Ionizing Radiation Causes a Dose-Dependent Release of Transforming Growth Factor αIn vitrofrom Irradiated Xenografts and during Palliative Treatment of Hormone-Refractory Prostate Carcinoma

Abstract

Purpose: Characterize the radiation response for transforming growth factor (TGF) α shedding in vitro and in vivo. We also report the shedding of TGF α by patients undergoing irradiation for hormone-refractory prostate cancer. Experimental Design: TGF α levels were determined by ELISA. DU145 xenografts were established on the flanks of athymic nu/nu mice.

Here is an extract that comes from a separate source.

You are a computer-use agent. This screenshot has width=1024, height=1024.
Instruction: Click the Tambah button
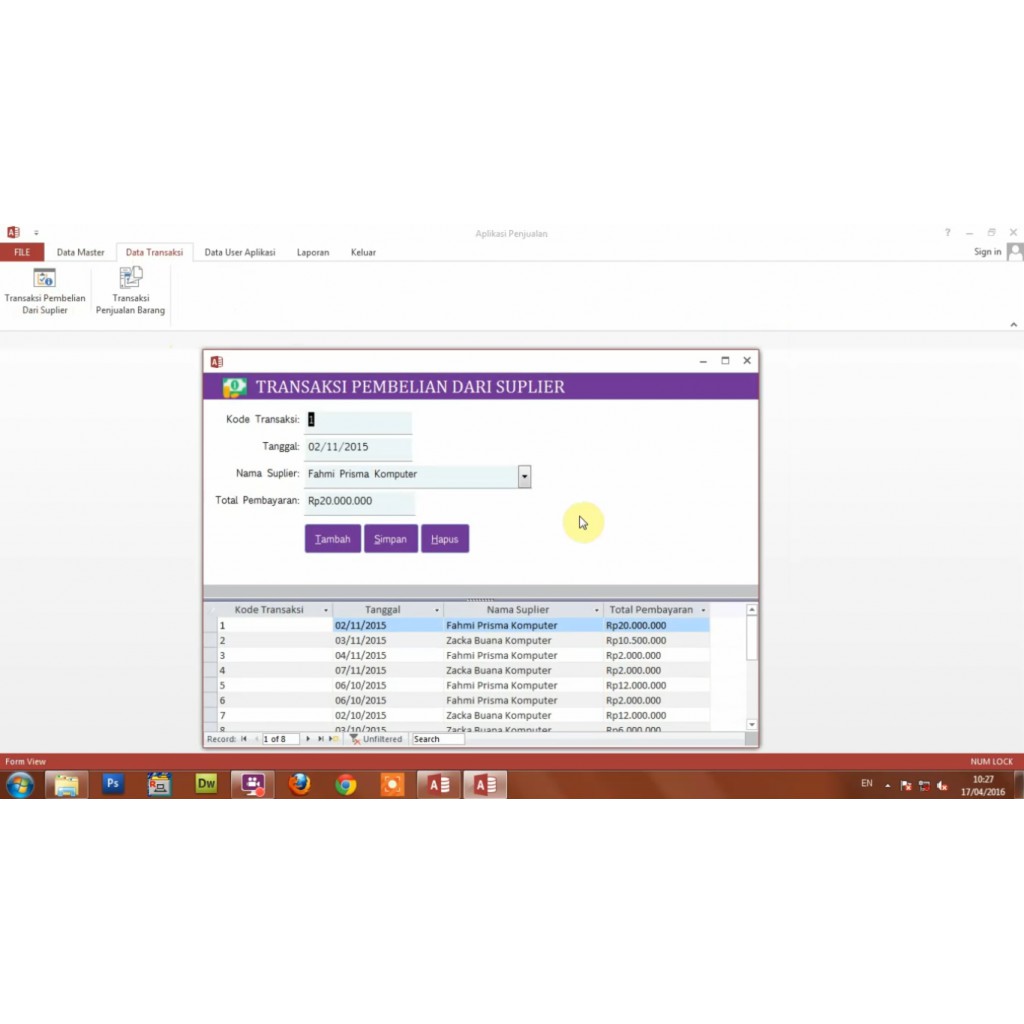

Expression of phospho-extracellular signal-regulated kinase (ERK)1/2 and phospho-epidermal growth factor receptor (EGFR) and the DNA repair proteins XRCC1 and ERCC1 were determined by Western analyses. Results: Exposure to ionizing radiation results in a dose-dependent release of TGF α. Once released, TGF α stimulates EGFR-ERK1/2 signaling in unirradiated cells. Blockade of the EGFR with the tyrphostin AG1478 eliminates the up-regulation XRCC1 and ERCC1 by TGF α or irradiation. After irradiation, cells are refractory to additional transactivation of EGFR by additional irradiation for 8 to 12 hours. Irradiation during this refractory period does not increase the expression of XRCC1 or ERCC1. Ligand activation of EGFR is maintained during the refractory period. Irradiation of DU145 xenografts also results in the activation of ERK1/2, release of TGF α, and a similar refractory period. Ionizing irradiation also results in the release of TGF α for patients undergoing radiation therapy for hormone-refractory prostate cancer. Conclusions: Irradiation results in a dose-dependent increase in TGF α capable of enhancing the growth of DU145 xenografts. TGF α is also shed following radiation therapy of patients treated for hormone-refractory prostate cancer. Radiation transactivation of the EGFR produces a radio-refractory period, which lasts for several hours. During this period, additional irradiation fails to induce XRCC1, ERCC1, or additional TGF α release.